GoDaddy: Tardis Oncall Automation
Role: Director of Global NOC
Overview: Developed an automation framework integrating several internal tools to ease escalations for our NOC to be more efficient.
Situation: The NOC’s process for escalating incidents and on-call notifications was often manual and involved interacting with multiple disparate internal tools.
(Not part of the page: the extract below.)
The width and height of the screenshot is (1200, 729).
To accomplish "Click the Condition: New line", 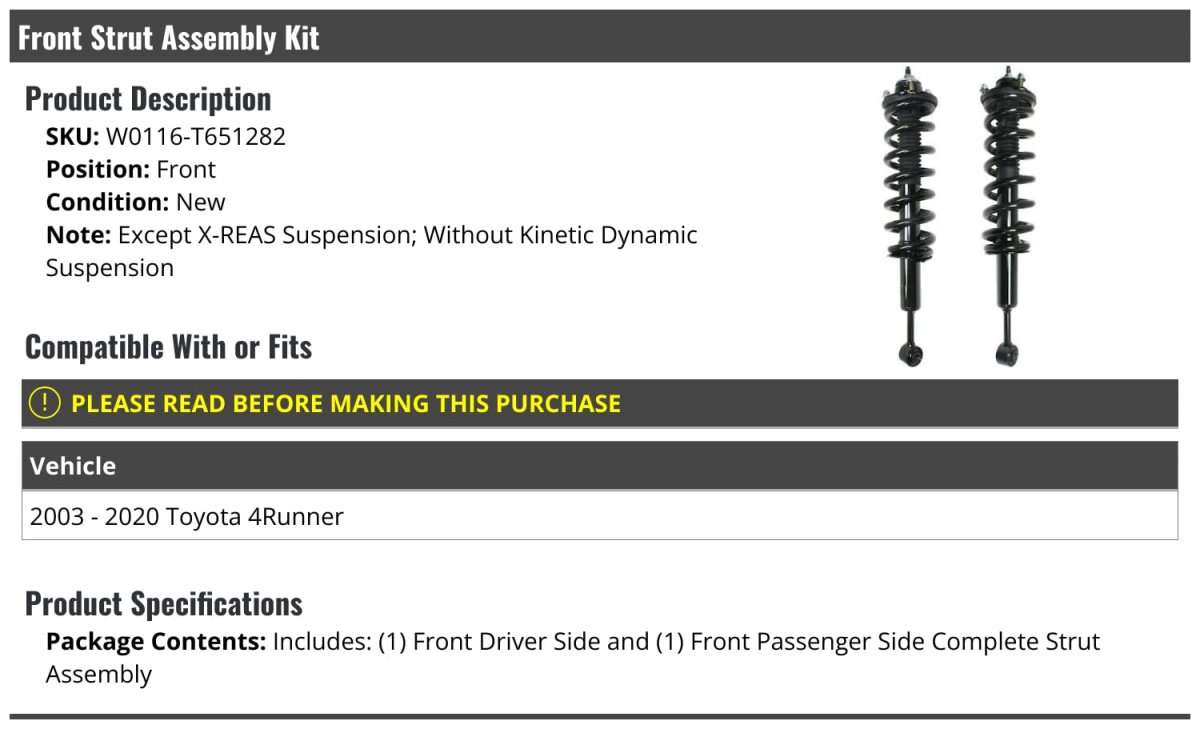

This led to delays, potential for miscommunication, and increased workload on NOC staff during critical incidents.
Task: To develop an automation framework (named “Tardis”) that would integrate key internal tools (including an SMS/Robocall tool) to provide a single-pane-of-glass interface for escalations, thereby simplifying and accelerating the process for NOC staff.
Action:
- Designed and developed the “Tardis” automation framework.
- Integrated Tardis with several internal tools, including MIR3 (an SMS/Robocall tool), MySQL for data storage, and Redis for caching/session management.
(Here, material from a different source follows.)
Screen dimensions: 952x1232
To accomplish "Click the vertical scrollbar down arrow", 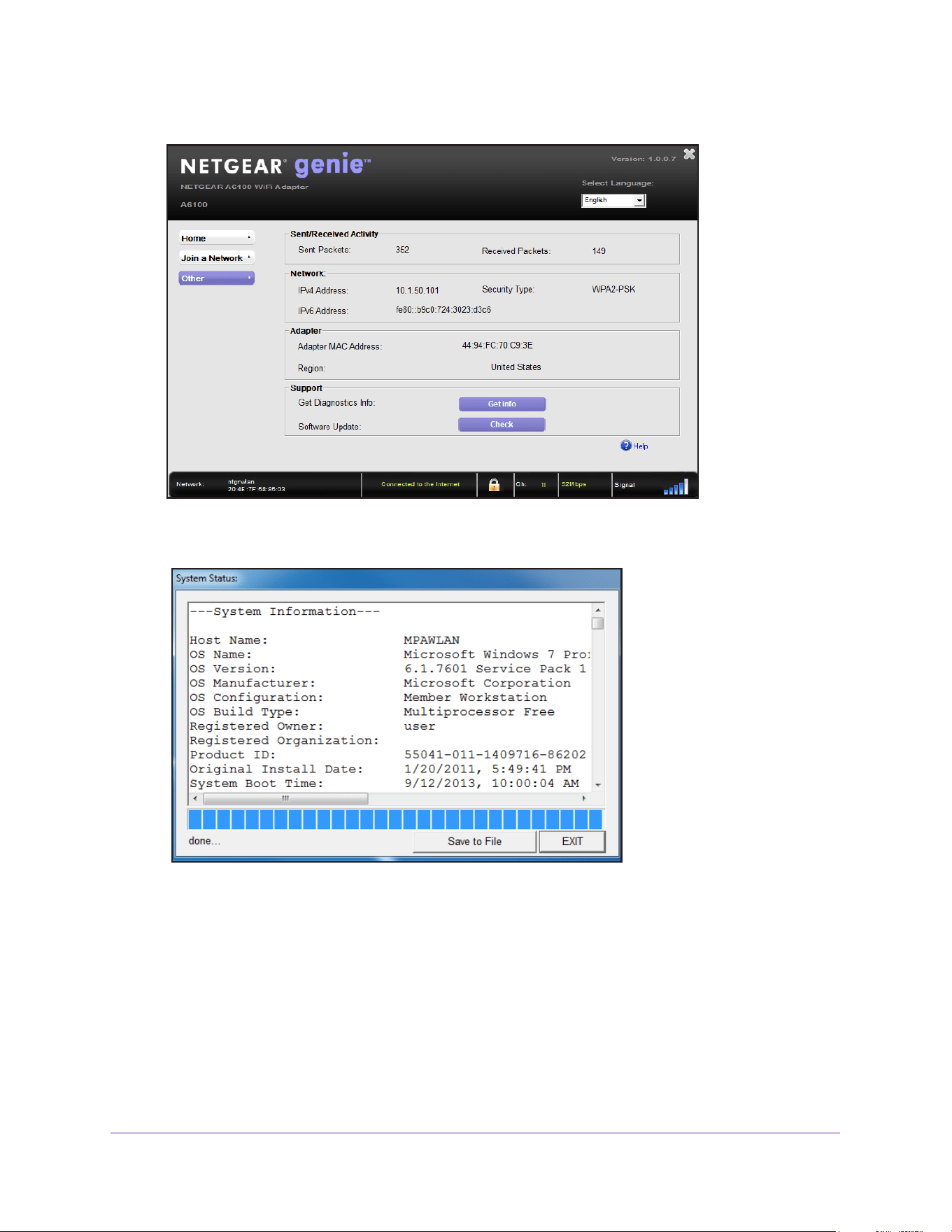I will pos(598,785).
- Created a user interface (using Bootstrap) that provided NOC staff with a single pane of glass for managing escalations.
- Initially supported manual escalation triggers via the interface, with later enhancements to enable automated escalations (“no human in the middle”).
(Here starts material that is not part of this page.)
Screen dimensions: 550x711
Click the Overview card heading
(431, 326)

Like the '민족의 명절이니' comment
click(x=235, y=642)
Tech Stack Used: Node.js, MIR3 (sms/Robocall tool), MySQL, Redis, Bootstrap.
Result: Greatly reduced the time per task for NOC staff by providing a single-pane-of-glass interface and the ability to escalate calls—initially manually and later without a human in the middle. The Tardis framework improved the efficiency and consistency of on-call escalations.
Context: This project was a significant step in modernizing the GoDaddy NOC’s tooling and operational procedures. By automating and simplifying escalations, Tardis helped reduce Mean Time To Acknowledge/Engage (MTTA/MTTE) for incidents, improving overall incident management effectiveness.